MULTIGENIC CONTROL OF MEASLES VACCINE IMMUNITY MEDIATED BY POLYMORPHISMS IN MEASLES RECEPTOR, INNATE PATHWAY, AND CYTOKINE GENES

Monday, 14th of April 2014

[source]Vaccine[|source]

Measles infection and vaccine response are complex biological processes that involve both viral and host genetic factors. Given the multi-factorial nature of diseases and the complexity of biological responses, it is highly likely that multigenic interactions affect vaccine response and immune outcomes, a process that is better explained by the immune response network theory than by a dominant allele mechanism.

In this report, the authors take advantage of a wealth of existing genetic and immunologic data on healthy young recipients of two doses of MMR-II to examine potential multigenic interactions associated with robust or ineffective vaccine responses. The report leaves you with the optimism of understanding how immunity is controlled and likely spillovers into establishment of foundations for improving existing vaccines, identifying risk factors for adverse events, and developing effective next-generation vaccines.
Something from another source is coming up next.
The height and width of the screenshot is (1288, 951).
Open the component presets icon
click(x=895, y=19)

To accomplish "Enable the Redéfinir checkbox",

More details are accessible at:  http://www.ncbi.nlm.nih.gov/pmc/articles/PMC3288471/

 

Abstract

Measles infection and vaccine response are complex biological processes that involve both viral and host genetic factors. We have previously investigated the influence of genetic polymorphisms on vaccine immune response, including measles vaccines, and have shown that polymorphisms in HLA, cytokine, cytokine receptor, and innate immune response genes are associated with variation in vaccine response but do not account for all of the inter-individual variance seen in vaccinated populations. In the current study we report the findings of a multigenic analysis of measles vaccine immunity, indicating a role for the measles virus receptor CD46, innate pattern-recognition receptors (DDX58, TLR2, 4, 5,7 and 8) and intracellular signaling intermediates (MAP3K7, NFKBIA), and key antiviral molecules (VISA, OAS2, MX1, PKR) as well as cytokines (IFNA1, IL4, IL6, IL8, IL12B) and cytokine receptor genes (IL2RB, IL6R, IL8RA) in the genetic control of both humoral and cellular immune responses. This multivariate approach provided additional insights into the genetic control of measles vaccine responses over and above the information gained by our previous univariate SNP association analyses.